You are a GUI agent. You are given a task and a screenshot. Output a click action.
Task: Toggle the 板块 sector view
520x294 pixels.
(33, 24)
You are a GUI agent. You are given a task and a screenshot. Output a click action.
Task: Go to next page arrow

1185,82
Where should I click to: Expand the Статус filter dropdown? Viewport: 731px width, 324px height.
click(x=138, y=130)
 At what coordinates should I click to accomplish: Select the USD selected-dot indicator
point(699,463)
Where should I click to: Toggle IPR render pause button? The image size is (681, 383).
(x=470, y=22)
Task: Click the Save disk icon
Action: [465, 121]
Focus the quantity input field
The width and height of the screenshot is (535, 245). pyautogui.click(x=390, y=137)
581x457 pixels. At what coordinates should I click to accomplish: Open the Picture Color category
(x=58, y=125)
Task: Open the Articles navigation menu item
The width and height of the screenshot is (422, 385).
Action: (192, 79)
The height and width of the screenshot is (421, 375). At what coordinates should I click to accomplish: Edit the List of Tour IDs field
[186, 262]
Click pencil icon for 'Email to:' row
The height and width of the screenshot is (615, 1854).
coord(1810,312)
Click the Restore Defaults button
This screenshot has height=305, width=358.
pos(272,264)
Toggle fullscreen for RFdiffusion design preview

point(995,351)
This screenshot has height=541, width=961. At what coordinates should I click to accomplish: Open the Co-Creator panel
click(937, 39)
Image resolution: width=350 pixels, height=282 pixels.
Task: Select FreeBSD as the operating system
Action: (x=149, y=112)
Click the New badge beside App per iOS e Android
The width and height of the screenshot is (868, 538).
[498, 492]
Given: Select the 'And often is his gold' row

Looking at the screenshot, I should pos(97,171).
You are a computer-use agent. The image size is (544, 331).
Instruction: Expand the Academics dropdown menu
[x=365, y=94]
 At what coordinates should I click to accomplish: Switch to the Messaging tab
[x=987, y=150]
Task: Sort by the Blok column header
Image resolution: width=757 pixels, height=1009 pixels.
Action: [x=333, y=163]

+ + + + + + +

• EXERCISE REQUIREMENTS
Render every line of the listing above as a numbered list, omitting blank lines.

• WRITTEN ANSWER
1. You are a GUI agent. You are given a task and a screenshot. Output a click action.
2. Task: Toggle the 板块 sector view
3. 520x294 pixels.
4. (33, 24)
5. You are a GUI agent. You are given a task and a screenshot. Output a click action.
6. Task: Go to next page arrow
7. 1185,82
8. Where should I click to: Expand the Статус filter dropdown? Viewport: 731px width, 324px height.
9. click(x=138, y=130)
10.  At what coordinates should I click to accomplish: Select the USD selected-dot indicator
11. point(699,463)
12. Where should I click to: Toggle IPR render pause button? The image size is (681, 383).
13. (x=470, y=22)
14. Task: Click the Save disk icon
15. Action: [465, 121]
16. Focus the quantity input field
17. The width and height of the screenshot is (535, 245). pyautogui.click(x=390, y=137)
18. 581x457 pixels. At what coordinates should I click to accomplish: Open the Picture Color category
19. (x=58, y=125)
20. Task: Open the Articles navigation menu item
21. The width and height of the screenshot is (422, 385).
22. Action: (192, 79)
23. The height and width of the screenshot is (421, 375). At what coordinates should I click to accomplish: Edit the List of Tour IDs field
24. [186, 262]
25. Click pencil icon for 'Email to:' row
26. The height and width of the screenshot is (615, 1854).
27. coord(1810,312)
28. Click the Restore Defaults button
29. This screenshot has height=305, width=358.
30. pos(272,264)
31. Toggle fullscreen for RFdiffusion design preview
32. point(995,351)
33. This screenshot has height=541, width=961. At what coordinates should I click to accomplish: Open the Co-Creator panel
34. click(937, 39)
35. Image resolution: width=350 pixels, height=282 pixels.
36. Task: Select FreeBSD as the operating system
37. Action: (x=149, y=112)
38. Click the New badge beside App per iOS e Android
39. The width and height of the screenshot is (868, 538).
40. [498, 492]
41. Given: Select the 'And often is his gold' row
42. Looking at the screenshot, I should pos(97,171).
43. You are a computer-use agent. The image size is (544, 331).
44. Instruction: Expand the Academics dropdown menu
45. [x=365, y=94]
46.  At what coordinates should I click to accomplish: Switch to the Messaging tab
47. [x=987, y=150]
48. Task: Sort by the Blok column header
49. Image resolution: width=757 pixels, height=1009 pixels.
50. Action: [x=333, y=163]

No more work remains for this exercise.